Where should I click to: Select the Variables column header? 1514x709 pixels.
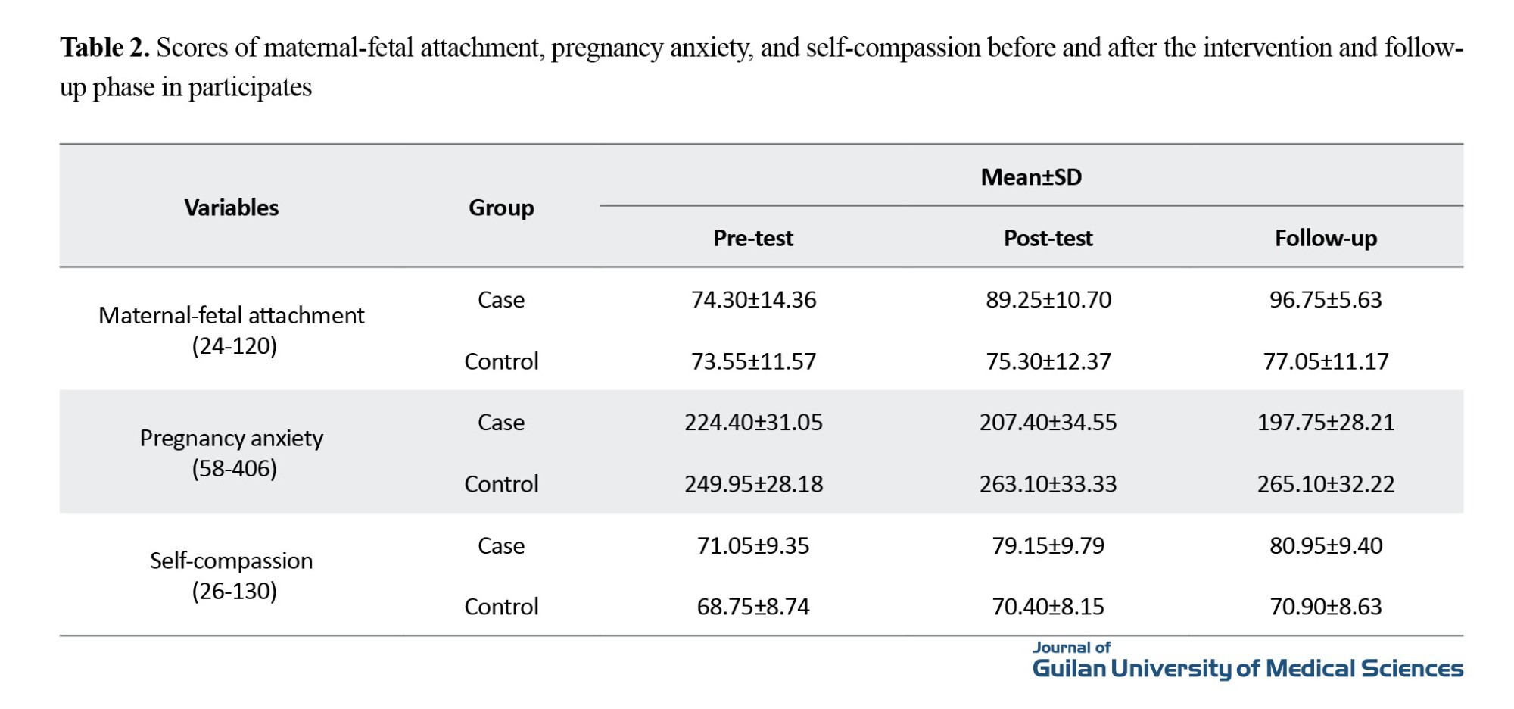click(232, 208)
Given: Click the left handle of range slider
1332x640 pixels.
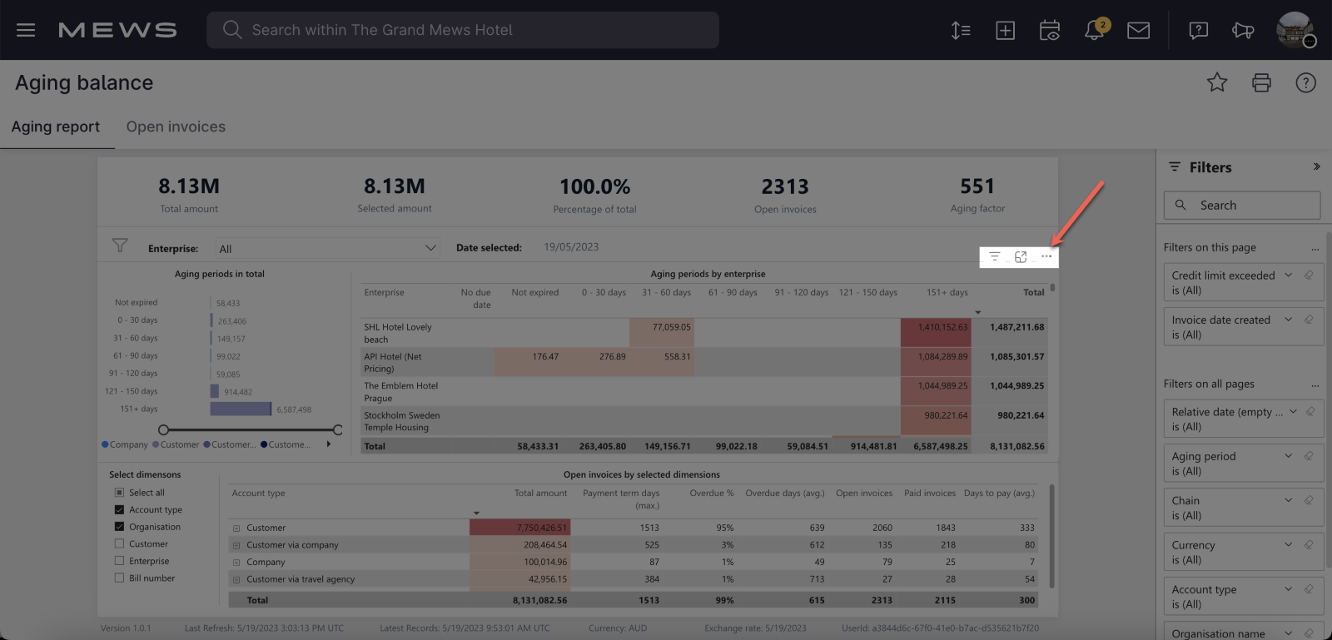Looking at the screenshot, I should (163, 429).
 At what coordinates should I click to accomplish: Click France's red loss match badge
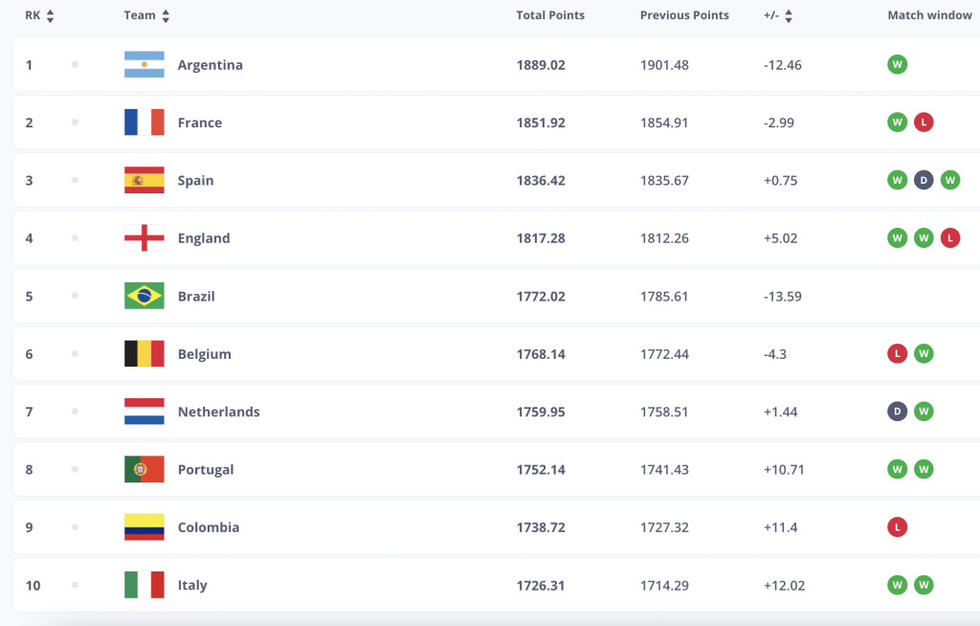[x=924, y=123]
■ ■ ■
▸ **WORK ITEM**
Apart from the images, every line above needs to be printed again exactly.

▸ **RESPONSE BELOW**
Where should I click to: Select the Variables column header? 1514x709 pixels.
click(232, 208)
Given: Click the left handle of range slider
1332x640 pixels.
Looking at the screenshot, I should (163, 429).
 At what coordinates should I click to accomplish: Click France's red loss match badge
[x=924, y=123]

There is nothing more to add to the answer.